-- Opening Marker --

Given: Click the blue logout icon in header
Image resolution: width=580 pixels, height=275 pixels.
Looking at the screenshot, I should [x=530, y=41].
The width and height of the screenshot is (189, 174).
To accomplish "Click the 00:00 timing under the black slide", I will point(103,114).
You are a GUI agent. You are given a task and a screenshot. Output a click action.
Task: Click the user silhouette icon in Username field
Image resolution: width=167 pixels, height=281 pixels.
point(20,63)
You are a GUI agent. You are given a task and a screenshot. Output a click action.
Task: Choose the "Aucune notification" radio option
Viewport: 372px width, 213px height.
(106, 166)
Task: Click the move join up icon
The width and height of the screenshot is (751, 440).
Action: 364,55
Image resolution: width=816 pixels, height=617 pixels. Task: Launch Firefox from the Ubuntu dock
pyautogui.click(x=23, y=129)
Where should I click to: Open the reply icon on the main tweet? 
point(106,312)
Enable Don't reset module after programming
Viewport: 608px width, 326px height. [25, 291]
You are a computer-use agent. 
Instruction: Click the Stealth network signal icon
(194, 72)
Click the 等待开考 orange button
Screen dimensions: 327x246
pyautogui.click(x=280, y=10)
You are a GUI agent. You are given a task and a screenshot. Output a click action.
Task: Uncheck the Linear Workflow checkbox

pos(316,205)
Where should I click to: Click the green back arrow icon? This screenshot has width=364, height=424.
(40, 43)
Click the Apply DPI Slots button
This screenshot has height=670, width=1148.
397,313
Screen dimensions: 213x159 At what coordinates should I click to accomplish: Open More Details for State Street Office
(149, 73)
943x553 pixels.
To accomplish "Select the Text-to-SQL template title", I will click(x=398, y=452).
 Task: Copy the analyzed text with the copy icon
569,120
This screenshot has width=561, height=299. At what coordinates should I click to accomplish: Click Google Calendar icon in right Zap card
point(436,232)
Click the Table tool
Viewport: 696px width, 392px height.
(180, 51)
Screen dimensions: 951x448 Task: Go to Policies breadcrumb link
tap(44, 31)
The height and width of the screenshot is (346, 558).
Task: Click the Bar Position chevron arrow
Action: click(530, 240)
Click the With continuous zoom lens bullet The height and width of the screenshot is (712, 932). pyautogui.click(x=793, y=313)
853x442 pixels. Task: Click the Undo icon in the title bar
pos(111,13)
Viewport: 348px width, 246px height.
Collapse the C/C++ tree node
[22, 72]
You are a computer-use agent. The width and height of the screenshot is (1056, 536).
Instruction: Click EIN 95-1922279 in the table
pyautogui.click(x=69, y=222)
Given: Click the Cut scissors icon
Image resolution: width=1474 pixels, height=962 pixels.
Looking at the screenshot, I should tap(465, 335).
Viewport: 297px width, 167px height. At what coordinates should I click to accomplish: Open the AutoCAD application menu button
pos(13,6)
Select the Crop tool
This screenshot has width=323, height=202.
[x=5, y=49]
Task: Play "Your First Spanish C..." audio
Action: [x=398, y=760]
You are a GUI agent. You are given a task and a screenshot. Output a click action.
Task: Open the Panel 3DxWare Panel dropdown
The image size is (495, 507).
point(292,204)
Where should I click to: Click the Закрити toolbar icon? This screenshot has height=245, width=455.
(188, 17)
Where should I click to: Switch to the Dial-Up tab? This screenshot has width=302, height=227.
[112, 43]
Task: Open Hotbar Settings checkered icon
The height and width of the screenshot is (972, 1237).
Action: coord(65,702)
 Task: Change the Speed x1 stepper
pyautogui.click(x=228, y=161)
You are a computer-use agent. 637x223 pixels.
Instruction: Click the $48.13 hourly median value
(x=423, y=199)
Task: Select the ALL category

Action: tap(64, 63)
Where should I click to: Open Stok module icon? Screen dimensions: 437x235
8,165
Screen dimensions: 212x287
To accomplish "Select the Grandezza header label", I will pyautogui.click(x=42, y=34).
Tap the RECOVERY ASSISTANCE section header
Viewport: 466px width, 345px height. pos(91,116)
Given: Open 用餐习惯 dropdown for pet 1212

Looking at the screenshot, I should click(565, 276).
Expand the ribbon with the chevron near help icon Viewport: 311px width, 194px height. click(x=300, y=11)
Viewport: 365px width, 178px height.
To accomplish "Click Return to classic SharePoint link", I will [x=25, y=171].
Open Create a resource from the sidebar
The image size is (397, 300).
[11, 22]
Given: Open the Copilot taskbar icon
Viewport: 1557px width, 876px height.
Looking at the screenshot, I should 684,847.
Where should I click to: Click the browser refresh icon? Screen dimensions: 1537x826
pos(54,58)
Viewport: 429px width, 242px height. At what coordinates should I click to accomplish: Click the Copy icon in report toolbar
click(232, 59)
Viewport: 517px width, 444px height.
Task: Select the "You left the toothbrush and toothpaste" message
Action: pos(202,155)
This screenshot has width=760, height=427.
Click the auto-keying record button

-- Closing Marker --

- PROMPT
When the word "computer" shows up in a line of the entries, pull that line out.

- REPLY TO THE EXERCISE
You are a computer-use agent. 
You are a computer-use agent. The width and height of the screenshot is (1056, 536).
You are a computer-use agent. 637x223 pixels.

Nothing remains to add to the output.